Edison, Ediphone
Dittafono "Ediphone", fine 800
Questo apparecchio è un dittafono a cilindri di cera montato su un carrello metallico con struttura in ghisa, progettato per la registrazione e la riproduzione del suono. Il cilindro viene inserito sul mandrino e inciso o riletto da una testina mobile, collegata a una cornetta che funge sia da imbuto per la registrazione sia da tromba per l’ascolto. Il movimento è assicurato da un motore elettrico con trasmissione a cinghia, mentre una leva consente di selezionare le funzioni di registrazione, riproduzione o arresto.
Il dispositivo si basa sul principio del fonografo brevettato da Thomas Alva Edison nel 1877, primo sistema capace di fissare e riprodurre il suono tramite incisione meccanica. Dopo l’iniziale uso musicale, il cilindro trovò un’importante applicazione in ambito professionale, soprattutto negli uffici, per la dettatura e la successiva trascrizione dei documenti.

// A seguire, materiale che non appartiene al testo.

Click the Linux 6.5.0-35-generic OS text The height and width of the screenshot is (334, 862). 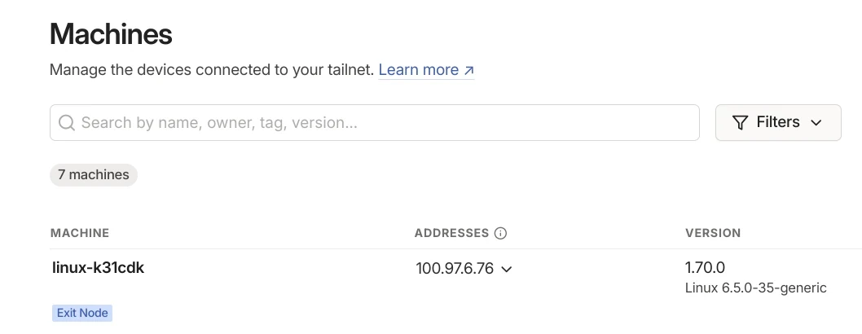(756, 288)
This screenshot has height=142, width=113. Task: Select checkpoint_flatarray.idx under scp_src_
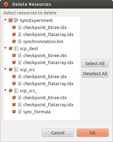(x=48, y=105)
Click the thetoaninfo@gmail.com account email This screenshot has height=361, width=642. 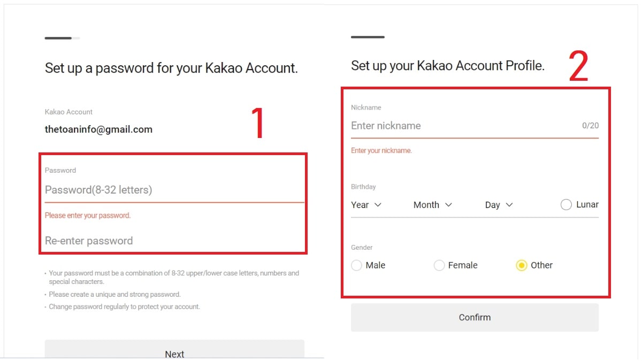tap(98, 129)
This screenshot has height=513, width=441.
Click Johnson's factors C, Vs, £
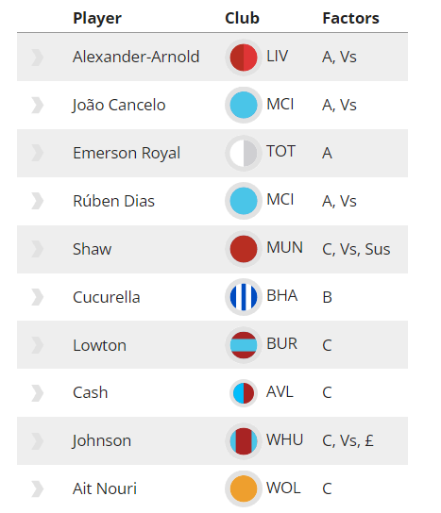(x=348, y=440)
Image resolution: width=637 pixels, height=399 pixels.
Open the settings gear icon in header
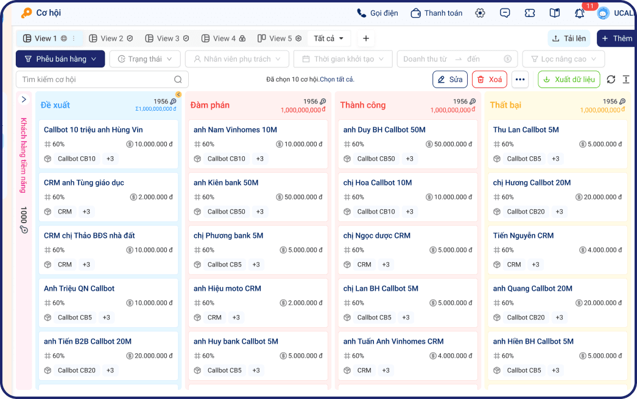tap(480, 13)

Diffusi tra la fine dell’Ottocento e la prima metà del Novecento, i dittafoni a cilindro rimasero in uso fino agli anni Cinquanta, quando vennero progressivamente sostituiti dai sistemi di registrazione magnetica. Esposto al Museo Nicolis, questo strumento testimonia le origini della registrazione sonora e l’evoluzione delle tecnologie della comunicazione.